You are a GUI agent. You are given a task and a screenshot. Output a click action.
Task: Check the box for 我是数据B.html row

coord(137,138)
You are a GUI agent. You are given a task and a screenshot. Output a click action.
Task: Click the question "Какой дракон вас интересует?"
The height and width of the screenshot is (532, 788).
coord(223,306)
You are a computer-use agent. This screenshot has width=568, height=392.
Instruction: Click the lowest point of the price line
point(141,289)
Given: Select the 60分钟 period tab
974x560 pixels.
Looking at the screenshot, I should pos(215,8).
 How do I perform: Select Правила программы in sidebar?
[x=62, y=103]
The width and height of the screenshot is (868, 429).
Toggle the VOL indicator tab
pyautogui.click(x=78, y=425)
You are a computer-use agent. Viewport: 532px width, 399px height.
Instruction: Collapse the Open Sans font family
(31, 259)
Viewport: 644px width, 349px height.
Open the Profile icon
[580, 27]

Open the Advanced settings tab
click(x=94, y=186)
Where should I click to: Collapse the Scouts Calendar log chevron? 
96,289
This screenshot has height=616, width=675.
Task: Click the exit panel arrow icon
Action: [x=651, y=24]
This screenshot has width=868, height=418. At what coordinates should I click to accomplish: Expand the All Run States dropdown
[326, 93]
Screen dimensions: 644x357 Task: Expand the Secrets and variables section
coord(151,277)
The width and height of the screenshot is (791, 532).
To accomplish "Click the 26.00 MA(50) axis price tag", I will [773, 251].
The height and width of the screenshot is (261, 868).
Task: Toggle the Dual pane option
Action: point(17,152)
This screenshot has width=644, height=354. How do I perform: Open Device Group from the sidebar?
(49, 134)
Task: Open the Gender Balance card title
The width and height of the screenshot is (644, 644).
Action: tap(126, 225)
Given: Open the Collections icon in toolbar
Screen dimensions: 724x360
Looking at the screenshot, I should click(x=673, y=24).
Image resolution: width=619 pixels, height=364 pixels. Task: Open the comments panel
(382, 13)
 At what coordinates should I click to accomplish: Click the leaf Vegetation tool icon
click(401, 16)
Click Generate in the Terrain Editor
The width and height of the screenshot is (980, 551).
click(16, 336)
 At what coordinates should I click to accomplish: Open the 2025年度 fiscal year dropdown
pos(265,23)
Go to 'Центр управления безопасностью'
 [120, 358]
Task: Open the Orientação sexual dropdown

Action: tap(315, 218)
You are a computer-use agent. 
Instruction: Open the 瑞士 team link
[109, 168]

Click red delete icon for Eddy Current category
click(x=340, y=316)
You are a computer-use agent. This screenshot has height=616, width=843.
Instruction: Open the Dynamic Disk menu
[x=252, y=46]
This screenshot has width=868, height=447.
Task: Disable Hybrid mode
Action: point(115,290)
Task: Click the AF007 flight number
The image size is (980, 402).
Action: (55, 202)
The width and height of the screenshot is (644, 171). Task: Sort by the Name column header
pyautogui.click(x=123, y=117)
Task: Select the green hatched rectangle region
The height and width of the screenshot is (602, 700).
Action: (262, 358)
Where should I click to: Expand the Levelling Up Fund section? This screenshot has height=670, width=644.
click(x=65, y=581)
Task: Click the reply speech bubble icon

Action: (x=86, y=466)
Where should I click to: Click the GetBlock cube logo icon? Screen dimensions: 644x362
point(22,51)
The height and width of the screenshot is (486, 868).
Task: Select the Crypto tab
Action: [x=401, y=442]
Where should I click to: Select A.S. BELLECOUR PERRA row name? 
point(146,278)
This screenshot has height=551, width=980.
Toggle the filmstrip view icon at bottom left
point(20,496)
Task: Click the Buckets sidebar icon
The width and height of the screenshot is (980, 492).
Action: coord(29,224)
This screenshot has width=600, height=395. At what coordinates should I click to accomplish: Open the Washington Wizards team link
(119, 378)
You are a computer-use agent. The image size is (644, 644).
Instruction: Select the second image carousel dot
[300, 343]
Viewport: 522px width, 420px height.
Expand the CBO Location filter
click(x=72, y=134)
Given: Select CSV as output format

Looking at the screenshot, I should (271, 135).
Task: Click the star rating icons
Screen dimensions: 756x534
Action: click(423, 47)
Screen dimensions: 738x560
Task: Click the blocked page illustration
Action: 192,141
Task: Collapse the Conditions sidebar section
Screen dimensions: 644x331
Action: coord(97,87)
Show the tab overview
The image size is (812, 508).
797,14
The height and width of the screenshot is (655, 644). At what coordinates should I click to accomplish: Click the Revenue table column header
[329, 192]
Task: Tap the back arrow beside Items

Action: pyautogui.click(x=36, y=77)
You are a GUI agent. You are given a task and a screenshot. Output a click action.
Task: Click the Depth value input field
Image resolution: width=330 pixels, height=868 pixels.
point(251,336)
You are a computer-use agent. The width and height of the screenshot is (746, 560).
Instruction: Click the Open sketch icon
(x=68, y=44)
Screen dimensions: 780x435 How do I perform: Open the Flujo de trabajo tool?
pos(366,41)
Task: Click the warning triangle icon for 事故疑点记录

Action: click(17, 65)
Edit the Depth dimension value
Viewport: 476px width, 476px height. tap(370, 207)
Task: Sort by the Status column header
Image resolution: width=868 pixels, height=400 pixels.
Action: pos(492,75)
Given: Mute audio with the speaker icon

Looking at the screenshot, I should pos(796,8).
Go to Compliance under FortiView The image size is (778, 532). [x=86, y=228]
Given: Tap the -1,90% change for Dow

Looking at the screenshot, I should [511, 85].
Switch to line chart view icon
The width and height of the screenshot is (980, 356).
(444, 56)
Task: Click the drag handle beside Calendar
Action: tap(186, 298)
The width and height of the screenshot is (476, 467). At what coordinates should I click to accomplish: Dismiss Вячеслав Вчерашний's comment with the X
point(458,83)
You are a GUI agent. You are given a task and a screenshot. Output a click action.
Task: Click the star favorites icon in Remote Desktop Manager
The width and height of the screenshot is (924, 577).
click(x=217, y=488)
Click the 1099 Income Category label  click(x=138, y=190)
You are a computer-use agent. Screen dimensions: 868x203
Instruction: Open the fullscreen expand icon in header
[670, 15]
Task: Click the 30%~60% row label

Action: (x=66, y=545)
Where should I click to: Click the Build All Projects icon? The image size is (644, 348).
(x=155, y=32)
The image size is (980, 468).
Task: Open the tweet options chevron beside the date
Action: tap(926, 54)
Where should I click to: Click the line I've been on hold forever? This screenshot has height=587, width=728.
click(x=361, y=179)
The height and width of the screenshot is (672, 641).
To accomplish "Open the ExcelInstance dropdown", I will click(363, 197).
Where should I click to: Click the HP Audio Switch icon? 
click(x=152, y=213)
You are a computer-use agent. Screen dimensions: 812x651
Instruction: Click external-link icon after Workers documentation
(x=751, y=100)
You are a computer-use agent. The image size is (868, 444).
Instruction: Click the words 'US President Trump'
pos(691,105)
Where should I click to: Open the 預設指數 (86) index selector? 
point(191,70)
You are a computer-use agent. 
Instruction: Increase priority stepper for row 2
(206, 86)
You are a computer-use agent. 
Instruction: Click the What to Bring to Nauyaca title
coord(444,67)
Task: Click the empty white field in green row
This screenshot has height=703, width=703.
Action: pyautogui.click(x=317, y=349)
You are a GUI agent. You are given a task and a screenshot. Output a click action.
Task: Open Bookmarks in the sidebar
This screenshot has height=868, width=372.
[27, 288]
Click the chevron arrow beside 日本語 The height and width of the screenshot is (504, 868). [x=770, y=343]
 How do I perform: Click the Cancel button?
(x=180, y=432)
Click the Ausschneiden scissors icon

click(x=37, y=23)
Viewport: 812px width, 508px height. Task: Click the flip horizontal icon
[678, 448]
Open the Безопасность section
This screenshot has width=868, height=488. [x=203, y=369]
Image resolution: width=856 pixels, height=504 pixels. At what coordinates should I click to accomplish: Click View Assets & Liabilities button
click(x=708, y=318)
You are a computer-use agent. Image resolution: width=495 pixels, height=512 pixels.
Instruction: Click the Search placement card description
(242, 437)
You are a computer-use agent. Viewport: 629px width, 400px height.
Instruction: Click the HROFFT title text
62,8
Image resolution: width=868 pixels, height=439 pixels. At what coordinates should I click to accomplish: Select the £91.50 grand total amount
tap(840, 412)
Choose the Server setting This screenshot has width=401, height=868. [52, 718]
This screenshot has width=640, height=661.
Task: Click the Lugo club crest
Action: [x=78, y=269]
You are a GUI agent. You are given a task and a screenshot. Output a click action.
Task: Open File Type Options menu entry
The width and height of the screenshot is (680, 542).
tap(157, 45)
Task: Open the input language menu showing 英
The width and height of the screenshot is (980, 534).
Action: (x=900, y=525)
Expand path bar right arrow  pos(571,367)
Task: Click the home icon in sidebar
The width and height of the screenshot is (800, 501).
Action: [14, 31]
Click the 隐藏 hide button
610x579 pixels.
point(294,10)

********************

▸ What the exercise asks
Revise the records from the start through the line that contains "Action: [x=651, y=24]" by replacing "Instruction" with "Command", leaving everything else unchanged.

▸ Response to this task
You are a GUI agent. You are given a task and a screenshot. Output a click action.
Task: Check the box for 我是数据B.html row

coord(137,138)
You are a GUI agent. You are given a task and a screenshot. Output a click action.
Task: Click the question "Какой дракон вас интересует?"
The height and width of the screenshot is (532, 788).
coord(223,306)
You are a computer-use agent. This screenshot has width=568, height=392.
Command: Click the lowest point of the price line
point(141,289)
Given: Select the 60分钟 period tab
974x560 pixels.
Looking at the screenshot, I should pos(215,8).
 How do I perform: Select Правила программы in sidebar?
[x=62, y=103]
The width and height of the screenshot is (868, 429).
Toggle the VOL indicator tab
pyautogui.click(x=78, y=425)
You are a computer-use agent. Viewport: 532px width, 399px height.
Command: Collapse the Open Sans font family
(31, 259)
Viewport: 644px width, 349px height.
Open the Profile icon
[580, 27]

Open the Advanced settings tab
click(x=94, y=186)
Where should I click to: Collapse the Scouts Calendar log chevron? 
96,289
This screenshot has height=616, width=675.
Task: Click the exit panel arrow icon
Action: [x=651, y=24]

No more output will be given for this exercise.